[Collected data]
....................

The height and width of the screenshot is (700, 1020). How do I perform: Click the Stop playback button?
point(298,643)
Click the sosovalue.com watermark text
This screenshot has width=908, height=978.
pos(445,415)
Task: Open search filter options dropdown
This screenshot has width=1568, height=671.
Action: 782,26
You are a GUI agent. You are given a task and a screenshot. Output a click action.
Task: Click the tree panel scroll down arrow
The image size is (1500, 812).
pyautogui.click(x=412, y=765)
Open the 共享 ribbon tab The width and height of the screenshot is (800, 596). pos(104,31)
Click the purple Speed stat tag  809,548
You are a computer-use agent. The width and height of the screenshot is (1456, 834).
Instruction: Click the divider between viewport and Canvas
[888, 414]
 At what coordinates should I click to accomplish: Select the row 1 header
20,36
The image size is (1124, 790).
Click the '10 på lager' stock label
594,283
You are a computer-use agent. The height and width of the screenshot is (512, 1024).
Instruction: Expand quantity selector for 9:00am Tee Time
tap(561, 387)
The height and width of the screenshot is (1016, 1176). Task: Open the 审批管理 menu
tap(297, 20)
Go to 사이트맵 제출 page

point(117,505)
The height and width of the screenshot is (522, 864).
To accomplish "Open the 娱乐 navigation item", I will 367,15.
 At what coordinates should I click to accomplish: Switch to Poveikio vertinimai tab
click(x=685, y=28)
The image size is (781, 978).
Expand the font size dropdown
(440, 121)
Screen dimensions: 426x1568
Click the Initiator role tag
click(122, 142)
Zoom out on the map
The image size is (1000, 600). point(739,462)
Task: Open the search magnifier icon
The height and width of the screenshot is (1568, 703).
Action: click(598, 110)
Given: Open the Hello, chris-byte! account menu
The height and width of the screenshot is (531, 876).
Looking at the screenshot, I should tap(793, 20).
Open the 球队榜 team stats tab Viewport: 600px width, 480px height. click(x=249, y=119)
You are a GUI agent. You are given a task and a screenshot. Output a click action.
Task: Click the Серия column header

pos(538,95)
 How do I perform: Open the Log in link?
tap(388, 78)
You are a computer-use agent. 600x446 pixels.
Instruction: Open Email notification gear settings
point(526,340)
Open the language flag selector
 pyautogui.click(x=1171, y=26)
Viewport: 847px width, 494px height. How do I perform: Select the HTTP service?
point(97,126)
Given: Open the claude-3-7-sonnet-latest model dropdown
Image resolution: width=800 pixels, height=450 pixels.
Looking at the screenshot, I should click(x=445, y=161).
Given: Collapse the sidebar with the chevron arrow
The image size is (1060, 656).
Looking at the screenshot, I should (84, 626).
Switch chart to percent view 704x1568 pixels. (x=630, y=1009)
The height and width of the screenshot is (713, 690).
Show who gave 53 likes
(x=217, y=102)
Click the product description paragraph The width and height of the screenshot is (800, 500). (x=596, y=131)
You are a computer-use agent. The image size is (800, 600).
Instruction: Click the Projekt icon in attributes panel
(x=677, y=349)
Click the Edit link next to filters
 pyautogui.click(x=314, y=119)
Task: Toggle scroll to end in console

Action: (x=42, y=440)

....................

#### TASK GOAL:
Retype exactly the lines of the data above that fall between the line with "Zoom out on the map" and the line with "Given: Open the claude-3-7-sonnet-latest", inclusive, and add nothing.

#### RESPONSE BELOW:
Zoom out on the map
The image size is (1000, 600). point(739,462)
Task: Open the search magnifier icon
The height and width of the screenshot is (1568, 703).
Action: click(598, 110)
Given: Open the Hello, chris-byte! account menu
The height and width of the screenshot is (531, 876).
Looking at the screenshot, I should tap(793, 20).
Open the 球队榜 team stats tab Viewport: 600px width, 480px height. click(x=249, y=119)
You are a GUI agent. You are given a task and a screenshot. Output a click action.
Task: Click the Серия column header

pos(538,95)
 How do I perform: Open the Log in link?
tap(388, 78)
You are a computer-use agent. 600x446 pixels.
Instruction: Open Email notification gear settings
point(526,340)
Open the language flag selector
 pyautogui.click(x=1171, y=26)
Viewport: 847px width, 494px height. How do I perform: Select the HTTP service?
point(97,126)
Given: Open the claude-3-7-sonnet-latest model dropdown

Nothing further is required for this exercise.